**SOURCE TEXT**
Microsoft Outlines Cyber Geneva Convention Proposal
The company is also promoting an international nonpolitical body for cyber attribution.
Microsoft, which has long been among the top corporate boosters for international cooperation in cyberspace, published a trio of documents Thursday supporting a “Digital Geneva Convention.”
The publications are a list of binding rules for nations and tech companies to follow in cyberspace, plus the outline for an international organization devoted to attributing malicious cyberattacks.
They follow a speech at the RSA cybersecurity conference in San Francisco in February during which Microsoft President and Chief Legal Officer Brad Smith first advocated for the international cyber agreement.
Microsoft’s call goes much further than the U.S. and other national governments, which have shied away from new binding international agreements in cyberspace.
In place of new binding rules, the U.S. and other governments have affirmed that existing international laws, mostly focused on war and human rights, apply online just as they do on land or at sea and have endorsed voluntary norms to govern cyber-specific concerns.
The G7 has endorsed a handful of such norms, such as nations should not attack each other’s cyber emergency responders, and urged other nations to abide by them last week.

**INFORMATION SHOWN**
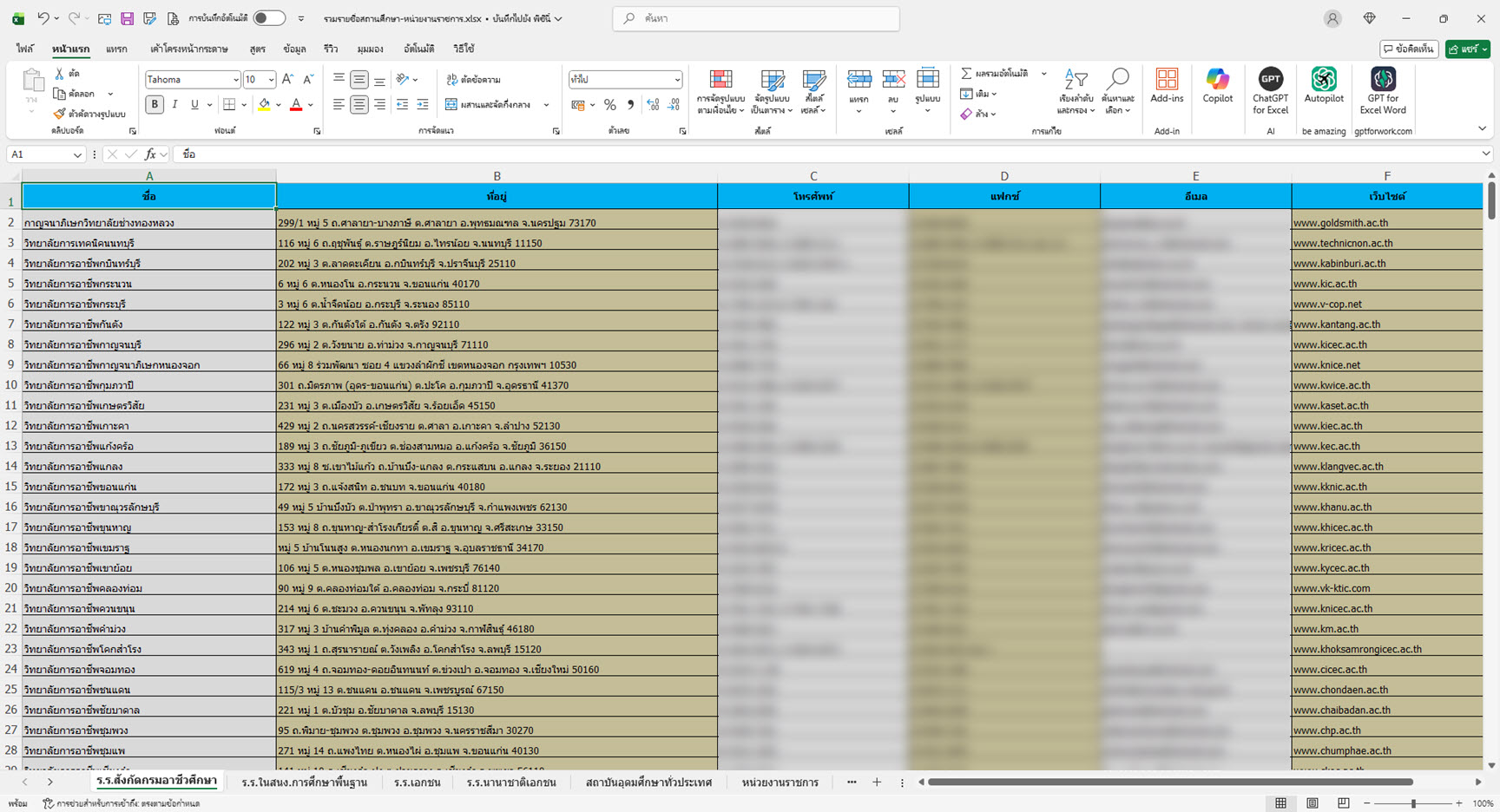This screenshot has width=1500, height=812.
Task: Launch the Autopilot add-in
Action: pos(1323,81)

**AIM**
From the article on Microsoft's cyber Geneva Convention proposal, reproduce word for word the passage that opens with the words containing "They follow a" and closes with "agreements in cyberspace.".

**OUTPUT**
They follow a speech at the RSA cybersecurity conference in San Francisco in February during which Microsoft President and Chief Legal Officer Brad Smith first advocated for the international cyber agreement.
Microsoft’s call goes much further than the U.S. and other national governments, which have shied away from new binding international agreements in cyberspace.